If you take a look at zlib's doc/code, zlib actually does have 4 different flush modes when deflating:
  • Z_NO_FLUSH The deflater may accumulate/pend/hold input data in its internal buffer and wait for more input for better/best compression (in which the compressed data output might not be a "complete" block, so the inflater that works on these output data can not "decompress" them)
  • Z_SYNC_FLUSH All pending output is flushed to the output buffer and the output is aligned on a byte boundary, so that the inflater can get all input data available so far.
  • Z_FULL_FLUSH All output is flushed as with Z_SYNC_FLUSH, and the compression state is reset so that decompression can restart from this point if previous compressed data has been damaged or if random access is desired
  • Z_FINISH Pending input is processed, pending output is flushed
The Z_SYNC_FLUSH is exactly the one we need in our Echo case.

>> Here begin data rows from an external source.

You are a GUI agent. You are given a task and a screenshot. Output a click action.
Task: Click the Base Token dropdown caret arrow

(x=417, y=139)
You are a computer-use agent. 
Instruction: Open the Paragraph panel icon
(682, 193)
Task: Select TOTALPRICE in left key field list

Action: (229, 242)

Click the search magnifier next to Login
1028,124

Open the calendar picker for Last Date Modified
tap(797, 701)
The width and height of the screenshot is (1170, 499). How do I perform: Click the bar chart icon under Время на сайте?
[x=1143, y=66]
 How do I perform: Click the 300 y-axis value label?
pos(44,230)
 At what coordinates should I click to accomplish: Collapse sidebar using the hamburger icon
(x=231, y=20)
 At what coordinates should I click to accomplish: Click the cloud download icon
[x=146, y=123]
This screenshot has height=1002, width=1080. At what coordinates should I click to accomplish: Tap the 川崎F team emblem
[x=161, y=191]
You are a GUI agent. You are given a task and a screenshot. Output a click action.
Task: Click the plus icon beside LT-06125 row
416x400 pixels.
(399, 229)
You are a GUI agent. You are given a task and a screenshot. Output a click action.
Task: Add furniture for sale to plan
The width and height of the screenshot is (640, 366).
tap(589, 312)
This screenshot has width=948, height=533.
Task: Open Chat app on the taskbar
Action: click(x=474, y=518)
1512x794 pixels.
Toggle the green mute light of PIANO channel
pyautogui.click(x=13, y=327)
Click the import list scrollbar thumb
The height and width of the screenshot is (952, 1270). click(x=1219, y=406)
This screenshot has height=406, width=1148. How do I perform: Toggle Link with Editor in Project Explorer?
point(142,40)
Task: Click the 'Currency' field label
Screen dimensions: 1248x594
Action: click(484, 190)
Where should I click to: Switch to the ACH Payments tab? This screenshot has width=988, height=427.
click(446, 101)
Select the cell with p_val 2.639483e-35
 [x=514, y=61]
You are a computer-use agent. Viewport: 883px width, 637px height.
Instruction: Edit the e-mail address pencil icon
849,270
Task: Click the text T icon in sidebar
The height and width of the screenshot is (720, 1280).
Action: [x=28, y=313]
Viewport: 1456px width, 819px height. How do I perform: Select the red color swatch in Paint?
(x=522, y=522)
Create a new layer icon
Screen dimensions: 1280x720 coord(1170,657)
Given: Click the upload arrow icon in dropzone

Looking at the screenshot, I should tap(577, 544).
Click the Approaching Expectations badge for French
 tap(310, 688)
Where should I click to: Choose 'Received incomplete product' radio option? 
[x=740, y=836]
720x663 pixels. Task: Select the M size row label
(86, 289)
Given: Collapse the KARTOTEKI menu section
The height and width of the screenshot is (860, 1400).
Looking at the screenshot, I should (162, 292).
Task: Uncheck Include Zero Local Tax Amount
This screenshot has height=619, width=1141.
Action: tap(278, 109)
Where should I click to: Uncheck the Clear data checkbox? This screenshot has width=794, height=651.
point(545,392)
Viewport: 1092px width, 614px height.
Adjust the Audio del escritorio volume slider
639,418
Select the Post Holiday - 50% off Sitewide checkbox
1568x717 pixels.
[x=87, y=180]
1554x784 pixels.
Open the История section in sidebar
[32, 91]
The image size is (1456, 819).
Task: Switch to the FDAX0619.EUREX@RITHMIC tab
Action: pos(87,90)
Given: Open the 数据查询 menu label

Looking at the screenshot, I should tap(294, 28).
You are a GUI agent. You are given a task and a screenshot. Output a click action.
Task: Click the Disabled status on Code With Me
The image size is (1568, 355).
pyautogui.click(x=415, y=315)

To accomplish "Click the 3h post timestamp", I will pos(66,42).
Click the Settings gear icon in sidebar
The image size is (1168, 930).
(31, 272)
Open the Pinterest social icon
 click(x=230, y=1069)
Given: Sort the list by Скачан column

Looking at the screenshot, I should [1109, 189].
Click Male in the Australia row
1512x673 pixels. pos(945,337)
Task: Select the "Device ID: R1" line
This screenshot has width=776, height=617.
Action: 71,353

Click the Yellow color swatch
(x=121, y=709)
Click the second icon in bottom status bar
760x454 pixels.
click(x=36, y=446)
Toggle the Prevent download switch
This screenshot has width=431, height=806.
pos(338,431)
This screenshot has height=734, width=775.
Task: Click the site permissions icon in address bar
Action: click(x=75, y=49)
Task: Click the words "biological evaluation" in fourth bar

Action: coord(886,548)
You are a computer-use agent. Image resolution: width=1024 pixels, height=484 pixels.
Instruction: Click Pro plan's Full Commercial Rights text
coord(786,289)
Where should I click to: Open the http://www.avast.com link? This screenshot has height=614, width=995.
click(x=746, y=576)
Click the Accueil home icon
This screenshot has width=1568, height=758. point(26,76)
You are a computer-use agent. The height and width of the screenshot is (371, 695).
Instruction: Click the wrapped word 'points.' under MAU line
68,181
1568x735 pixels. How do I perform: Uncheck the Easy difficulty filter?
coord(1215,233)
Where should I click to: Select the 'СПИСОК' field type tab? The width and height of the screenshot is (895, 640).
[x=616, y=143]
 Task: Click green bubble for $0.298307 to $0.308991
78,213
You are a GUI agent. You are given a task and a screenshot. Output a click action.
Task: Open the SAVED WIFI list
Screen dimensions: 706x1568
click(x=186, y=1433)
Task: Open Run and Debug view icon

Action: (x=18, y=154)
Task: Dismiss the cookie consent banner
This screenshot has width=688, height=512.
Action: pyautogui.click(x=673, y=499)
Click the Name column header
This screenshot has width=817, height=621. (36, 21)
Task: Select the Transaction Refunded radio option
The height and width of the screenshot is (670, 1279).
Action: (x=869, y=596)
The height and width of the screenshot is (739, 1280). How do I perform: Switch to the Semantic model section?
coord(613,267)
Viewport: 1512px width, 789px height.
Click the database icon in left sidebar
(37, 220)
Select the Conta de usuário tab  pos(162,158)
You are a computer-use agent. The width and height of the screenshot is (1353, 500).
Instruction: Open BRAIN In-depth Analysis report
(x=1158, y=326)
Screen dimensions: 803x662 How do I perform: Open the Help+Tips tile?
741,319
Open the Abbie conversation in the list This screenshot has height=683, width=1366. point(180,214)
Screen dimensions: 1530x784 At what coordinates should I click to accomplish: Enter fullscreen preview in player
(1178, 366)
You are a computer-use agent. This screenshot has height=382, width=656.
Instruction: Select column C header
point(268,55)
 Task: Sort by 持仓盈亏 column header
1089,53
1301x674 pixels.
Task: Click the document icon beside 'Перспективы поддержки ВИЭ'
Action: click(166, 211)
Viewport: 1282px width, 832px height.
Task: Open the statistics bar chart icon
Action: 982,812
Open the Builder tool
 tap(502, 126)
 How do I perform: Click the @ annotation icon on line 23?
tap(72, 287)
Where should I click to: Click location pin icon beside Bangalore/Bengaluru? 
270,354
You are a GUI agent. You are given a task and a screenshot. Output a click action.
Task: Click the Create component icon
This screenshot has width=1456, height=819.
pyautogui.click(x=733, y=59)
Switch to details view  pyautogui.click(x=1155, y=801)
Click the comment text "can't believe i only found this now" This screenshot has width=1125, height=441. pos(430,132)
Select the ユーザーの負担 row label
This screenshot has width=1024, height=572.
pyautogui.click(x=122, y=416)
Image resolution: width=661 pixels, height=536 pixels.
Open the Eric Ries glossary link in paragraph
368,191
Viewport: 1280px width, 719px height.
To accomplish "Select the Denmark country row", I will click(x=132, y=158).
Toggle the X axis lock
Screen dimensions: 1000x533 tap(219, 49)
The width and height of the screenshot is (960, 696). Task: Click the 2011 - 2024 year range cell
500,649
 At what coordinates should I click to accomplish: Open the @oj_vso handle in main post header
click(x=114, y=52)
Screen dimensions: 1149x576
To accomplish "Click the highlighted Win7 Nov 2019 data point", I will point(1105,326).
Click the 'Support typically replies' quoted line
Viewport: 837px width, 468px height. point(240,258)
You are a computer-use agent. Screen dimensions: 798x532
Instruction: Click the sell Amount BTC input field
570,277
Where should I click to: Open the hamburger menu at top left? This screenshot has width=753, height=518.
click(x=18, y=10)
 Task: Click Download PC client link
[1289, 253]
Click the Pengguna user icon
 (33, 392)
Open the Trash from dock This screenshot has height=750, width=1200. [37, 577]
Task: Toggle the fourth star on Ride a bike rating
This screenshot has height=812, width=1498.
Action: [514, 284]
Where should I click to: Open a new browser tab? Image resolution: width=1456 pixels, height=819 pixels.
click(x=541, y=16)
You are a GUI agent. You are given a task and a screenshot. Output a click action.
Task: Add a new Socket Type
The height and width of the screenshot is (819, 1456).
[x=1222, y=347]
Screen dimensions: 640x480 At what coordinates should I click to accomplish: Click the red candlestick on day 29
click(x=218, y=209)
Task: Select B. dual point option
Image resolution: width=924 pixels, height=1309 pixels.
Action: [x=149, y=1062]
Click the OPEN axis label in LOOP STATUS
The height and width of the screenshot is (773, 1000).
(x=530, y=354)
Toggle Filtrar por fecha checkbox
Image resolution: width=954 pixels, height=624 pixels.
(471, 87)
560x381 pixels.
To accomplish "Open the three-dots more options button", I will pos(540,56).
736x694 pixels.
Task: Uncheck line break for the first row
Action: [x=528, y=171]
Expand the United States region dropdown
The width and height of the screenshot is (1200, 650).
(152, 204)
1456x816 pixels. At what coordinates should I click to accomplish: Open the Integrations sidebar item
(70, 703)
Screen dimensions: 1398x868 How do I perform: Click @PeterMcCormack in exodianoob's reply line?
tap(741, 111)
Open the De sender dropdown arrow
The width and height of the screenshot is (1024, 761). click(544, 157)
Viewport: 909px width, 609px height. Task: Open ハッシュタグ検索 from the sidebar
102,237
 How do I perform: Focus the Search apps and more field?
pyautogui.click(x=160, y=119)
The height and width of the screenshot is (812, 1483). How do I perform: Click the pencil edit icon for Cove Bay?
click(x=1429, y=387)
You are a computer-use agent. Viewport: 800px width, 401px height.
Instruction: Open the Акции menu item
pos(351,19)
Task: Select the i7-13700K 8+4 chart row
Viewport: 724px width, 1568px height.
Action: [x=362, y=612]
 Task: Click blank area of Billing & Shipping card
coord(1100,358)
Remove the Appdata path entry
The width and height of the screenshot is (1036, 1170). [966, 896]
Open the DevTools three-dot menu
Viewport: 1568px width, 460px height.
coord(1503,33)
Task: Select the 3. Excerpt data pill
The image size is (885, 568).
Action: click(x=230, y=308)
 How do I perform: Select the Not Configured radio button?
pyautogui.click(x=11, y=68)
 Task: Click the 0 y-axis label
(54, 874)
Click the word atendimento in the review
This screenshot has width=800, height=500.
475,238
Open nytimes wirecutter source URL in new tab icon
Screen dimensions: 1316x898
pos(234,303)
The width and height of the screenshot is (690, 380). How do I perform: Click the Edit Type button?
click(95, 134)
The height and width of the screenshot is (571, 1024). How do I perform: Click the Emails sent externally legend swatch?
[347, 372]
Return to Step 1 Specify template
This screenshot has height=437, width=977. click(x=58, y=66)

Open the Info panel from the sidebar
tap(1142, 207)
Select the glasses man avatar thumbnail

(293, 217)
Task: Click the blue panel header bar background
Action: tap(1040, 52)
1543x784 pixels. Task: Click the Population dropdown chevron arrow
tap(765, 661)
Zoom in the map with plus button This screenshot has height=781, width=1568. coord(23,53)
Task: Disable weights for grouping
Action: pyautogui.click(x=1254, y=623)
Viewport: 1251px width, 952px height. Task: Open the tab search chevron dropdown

Unfortunately until now the Java zlib implementation, j.u.zip.Inflater/Deflater), provides Z_NO_FLUSH as its only supported option for deflation, until "finish()" is invoked, in which it sets the flush to be Z_FINISH, you can NOT force the deflater to flush out its pending data. This is actually a well known problem and its bugid 4206909 had been on Java's Top 25 bug/rfe list for years.
The good news is that this bug has been finally fixed in JDK7

Now back to our Echo sample, the change is easy, simply do

    this.os = new DeflaterOutputStream(s.getOutputStream(), true);
    this.is = new InflaterInputStream(s.getInputStream());


Save, compile, start the server and the client... WOW, everything backs to  normal, exactly the same as what we had before:-) except a little green. I'm sure you now know why I titled the blog as "The DeflaterOutputstream is now flushable!"